The feasibility of using plasma, blood and haemoglobin adducts for monitoring occupational exposure to the suspected human carcinogen 4,4'-methylenebis(2-chloroaniline) (MOCA) was investigated. A method utilising capillary gas chromatography-negative-ion chemical-ionisation mass spectrometry (GC-MS) for the determination of pentafluoropropionyl (PFP) derivatives of MOCA, released by alkaline hydrolysis from protein adducts and conjugates, was both sensitive and selective. When selected ion monitoring was used, sub-femtomole amounts of PFP-MOCA could be measured. The detection limit for haemoglobin adducts of MOCA was below 10 fmol/g Hb, well below the levels found for occupationally exposed individuals. Capillary GC with electron-capture detection also had the required sensitivity for the determination of MOCA in blood samples, however, the presence of interfering compounds in some samples limited its use. The levels of MOCA in the blood and urine of five individuals who were exposed to MOCA during the manufacture of polyurethane elastomers were determined by the GC-MS method.

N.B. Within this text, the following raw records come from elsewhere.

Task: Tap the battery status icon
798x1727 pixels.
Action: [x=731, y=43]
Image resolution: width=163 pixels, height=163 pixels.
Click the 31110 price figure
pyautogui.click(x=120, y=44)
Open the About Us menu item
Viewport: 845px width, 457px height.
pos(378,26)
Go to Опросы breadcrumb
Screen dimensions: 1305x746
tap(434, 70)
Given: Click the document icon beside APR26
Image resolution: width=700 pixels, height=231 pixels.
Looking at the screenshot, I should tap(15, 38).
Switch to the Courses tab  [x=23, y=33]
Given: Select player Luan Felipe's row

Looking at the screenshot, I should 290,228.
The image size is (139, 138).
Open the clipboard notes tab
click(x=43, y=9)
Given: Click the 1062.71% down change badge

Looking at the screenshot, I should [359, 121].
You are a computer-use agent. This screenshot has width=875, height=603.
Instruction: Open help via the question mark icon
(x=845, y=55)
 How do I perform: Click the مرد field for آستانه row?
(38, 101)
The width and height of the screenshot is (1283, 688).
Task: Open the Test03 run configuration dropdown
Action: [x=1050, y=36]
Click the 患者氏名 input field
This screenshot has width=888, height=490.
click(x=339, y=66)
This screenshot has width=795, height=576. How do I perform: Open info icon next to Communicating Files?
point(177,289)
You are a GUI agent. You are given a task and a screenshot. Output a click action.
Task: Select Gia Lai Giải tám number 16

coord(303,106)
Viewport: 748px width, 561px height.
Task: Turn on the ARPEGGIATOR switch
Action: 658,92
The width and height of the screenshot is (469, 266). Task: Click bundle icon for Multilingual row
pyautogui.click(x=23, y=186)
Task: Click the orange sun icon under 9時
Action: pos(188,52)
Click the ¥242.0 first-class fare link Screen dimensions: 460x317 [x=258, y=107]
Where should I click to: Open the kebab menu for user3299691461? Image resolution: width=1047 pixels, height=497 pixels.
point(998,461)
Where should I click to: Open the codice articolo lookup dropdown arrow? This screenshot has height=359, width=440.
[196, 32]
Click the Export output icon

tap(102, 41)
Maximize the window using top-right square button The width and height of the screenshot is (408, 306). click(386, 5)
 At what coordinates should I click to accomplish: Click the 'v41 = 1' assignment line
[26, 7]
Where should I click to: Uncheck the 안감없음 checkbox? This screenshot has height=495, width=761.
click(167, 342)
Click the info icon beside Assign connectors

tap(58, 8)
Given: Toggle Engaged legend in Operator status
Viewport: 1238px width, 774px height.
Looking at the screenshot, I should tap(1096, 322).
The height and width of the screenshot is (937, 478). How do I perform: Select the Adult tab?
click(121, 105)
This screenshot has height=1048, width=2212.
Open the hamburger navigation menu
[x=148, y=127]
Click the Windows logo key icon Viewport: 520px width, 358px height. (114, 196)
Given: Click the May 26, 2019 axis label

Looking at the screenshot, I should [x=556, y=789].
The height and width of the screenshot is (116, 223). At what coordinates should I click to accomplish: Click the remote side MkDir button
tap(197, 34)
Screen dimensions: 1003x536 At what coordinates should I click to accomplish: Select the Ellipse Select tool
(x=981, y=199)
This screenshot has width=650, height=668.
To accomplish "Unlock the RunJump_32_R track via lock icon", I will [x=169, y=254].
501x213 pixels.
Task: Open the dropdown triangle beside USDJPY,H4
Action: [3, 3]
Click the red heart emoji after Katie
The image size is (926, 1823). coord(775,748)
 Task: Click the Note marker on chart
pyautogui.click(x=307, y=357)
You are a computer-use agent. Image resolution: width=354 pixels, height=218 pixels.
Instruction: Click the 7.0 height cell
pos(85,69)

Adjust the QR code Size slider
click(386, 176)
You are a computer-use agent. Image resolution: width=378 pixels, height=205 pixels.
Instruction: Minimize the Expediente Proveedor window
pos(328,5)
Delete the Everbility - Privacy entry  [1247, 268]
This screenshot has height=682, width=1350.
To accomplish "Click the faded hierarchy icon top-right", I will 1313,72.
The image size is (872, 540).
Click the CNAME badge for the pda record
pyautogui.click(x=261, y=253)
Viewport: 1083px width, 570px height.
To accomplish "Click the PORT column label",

The MOCA concentrations for the various blood fractions and urine were within the following ranges: haemoglobin adducts, 0.73-43.3 pmol MOCA/g Hb; plasma alkaline hydrolysate, 0.05-22.0 nmol/l; whole blood, 0.13-17.4 nmol/l; urine, 4.5-2390 nmol/l. Because the products of MOCA in the blood reflect metabolic activation of MOCA and integrate exposure over a period of weeks, the use of blood samples for monitoring exposure to MOCA offers advantages over the currently used urinary MOCA measurements.